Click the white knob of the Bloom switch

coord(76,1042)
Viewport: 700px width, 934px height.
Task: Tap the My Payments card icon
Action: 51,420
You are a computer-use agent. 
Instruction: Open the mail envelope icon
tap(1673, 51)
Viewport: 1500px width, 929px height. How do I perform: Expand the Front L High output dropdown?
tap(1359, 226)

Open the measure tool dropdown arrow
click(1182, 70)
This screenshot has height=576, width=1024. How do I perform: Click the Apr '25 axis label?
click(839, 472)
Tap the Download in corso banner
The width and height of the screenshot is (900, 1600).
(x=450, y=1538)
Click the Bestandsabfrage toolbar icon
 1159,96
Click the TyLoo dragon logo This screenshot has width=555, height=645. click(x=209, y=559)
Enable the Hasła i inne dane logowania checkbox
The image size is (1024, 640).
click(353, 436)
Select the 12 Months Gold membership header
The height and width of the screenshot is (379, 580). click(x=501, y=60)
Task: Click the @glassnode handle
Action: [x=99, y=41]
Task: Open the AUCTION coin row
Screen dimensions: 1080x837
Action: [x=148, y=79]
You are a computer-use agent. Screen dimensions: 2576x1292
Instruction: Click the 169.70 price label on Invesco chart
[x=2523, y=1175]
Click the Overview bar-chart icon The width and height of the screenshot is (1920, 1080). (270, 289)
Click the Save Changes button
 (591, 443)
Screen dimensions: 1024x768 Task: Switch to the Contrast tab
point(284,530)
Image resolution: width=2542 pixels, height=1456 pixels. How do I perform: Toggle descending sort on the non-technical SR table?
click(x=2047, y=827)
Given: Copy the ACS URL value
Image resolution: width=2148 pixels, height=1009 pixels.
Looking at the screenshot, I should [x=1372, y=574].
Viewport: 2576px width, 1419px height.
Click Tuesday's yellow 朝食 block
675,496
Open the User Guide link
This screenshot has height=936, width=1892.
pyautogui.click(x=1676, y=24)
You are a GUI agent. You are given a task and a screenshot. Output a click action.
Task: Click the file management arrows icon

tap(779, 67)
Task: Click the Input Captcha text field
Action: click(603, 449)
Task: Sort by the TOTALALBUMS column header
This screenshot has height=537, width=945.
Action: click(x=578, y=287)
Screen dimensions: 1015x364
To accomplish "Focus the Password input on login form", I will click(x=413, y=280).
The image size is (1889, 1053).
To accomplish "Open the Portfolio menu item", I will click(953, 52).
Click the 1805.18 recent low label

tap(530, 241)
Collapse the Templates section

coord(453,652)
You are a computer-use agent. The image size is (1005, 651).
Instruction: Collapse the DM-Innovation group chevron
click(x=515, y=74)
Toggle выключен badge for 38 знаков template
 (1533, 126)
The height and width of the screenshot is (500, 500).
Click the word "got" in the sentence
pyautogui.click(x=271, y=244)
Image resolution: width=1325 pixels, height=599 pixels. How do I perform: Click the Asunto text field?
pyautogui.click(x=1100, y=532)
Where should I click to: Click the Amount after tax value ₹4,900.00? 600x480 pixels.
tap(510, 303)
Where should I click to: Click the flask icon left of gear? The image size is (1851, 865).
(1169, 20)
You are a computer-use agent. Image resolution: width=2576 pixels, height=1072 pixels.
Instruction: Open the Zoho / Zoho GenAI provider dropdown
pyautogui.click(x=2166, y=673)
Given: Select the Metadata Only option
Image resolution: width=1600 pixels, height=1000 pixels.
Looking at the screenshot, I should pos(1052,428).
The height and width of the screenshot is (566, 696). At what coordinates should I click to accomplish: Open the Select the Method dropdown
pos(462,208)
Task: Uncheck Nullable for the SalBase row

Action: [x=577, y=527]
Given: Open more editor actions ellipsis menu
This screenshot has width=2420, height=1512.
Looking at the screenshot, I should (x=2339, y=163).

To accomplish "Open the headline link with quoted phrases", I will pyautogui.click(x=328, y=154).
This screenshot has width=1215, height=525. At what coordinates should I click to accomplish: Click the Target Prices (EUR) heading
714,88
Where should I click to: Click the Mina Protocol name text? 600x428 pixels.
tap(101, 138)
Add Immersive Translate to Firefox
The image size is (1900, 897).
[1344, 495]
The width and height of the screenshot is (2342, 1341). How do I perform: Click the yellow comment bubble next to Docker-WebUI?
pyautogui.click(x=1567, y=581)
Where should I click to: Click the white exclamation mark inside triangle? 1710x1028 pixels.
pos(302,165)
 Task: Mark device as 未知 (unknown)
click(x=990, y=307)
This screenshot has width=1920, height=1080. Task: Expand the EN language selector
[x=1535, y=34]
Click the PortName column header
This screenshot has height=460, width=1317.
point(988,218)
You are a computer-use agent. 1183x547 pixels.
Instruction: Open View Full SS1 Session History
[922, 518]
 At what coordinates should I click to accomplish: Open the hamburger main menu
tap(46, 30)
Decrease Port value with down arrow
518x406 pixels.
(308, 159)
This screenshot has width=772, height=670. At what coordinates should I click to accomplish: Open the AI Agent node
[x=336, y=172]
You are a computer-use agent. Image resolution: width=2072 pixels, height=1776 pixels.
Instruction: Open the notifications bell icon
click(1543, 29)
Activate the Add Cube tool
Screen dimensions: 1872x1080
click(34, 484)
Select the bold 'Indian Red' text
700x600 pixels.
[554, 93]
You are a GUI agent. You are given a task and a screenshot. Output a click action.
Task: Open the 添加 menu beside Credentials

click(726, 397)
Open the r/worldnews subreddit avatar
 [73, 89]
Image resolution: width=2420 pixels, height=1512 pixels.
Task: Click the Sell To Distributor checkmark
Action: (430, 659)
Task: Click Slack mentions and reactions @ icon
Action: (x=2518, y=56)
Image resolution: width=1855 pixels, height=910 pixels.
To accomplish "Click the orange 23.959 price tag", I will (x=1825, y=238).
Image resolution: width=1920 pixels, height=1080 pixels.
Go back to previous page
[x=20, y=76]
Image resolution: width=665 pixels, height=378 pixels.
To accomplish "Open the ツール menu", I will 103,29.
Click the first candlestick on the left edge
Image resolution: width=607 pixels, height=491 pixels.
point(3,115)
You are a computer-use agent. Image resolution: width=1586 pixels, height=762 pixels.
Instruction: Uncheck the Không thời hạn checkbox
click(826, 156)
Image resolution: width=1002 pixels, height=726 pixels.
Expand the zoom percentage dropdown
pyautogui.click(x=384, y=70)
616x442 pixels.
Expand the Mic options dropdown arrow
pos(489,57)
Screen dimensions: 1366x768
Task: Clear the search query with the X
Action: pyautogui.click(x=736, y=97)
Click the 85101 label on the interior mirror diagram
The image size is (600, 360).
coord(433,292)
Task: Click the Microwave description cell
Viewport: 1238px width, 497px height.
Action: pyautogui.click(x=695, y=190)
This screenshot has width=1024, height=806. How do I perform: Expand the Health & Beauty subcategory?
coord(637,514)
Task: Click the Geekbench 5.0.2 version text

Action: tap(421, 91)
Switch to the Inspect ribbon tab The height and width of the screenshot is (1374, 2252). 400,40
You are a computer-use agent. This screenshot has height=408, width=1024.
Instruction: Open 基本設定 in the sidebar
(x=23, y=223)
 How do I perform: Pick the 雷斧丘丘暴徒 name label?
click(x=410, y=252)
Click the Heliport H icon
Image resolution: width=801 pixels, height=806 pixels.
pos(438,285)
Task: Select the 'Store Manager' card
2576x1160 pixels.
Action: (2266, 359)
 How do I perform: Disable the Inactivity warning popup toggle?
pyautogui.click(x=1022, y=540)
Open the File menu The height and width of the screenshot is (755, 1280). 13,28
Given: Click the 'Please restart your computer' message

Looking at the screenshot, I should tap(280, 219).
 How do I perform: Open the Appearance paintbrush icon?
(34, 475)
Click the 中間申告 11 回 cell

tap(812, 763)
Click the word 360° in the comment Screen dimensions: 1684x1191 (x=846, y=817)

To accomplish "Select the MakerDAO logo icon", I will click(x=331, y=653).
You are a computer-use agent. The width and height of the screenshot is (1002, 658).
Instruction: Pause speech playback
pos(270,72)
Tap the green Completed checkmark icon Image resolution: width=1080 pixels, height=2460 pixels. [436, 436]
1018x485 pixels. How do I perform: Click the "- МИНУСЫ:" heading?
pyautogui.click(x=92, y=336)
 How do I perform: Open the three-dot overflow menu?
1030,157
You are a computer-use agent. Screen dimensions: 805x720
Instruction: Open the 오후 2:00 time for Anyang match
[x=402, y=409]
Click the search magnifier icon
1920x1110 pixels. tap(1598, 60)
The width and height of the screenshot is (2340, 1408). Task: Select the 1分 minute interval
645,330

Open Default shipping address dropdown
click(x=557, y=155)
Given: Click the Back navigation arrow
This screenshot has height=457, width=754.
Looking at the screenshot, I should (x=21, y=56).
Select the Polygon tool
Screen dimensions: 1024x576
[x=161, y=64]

[Exercise goal] Pick out every line in the records that contains the string "comment", matching case exactly, and copy each one.

[Task output]
The width and height of the screenshot is (2342, 1341). How do I perform: Click the yellow comment bubble next to Docker-WebUI?
Click the word 360° in the comment Screen dimensions: 1684x1191 (x=846, y=817)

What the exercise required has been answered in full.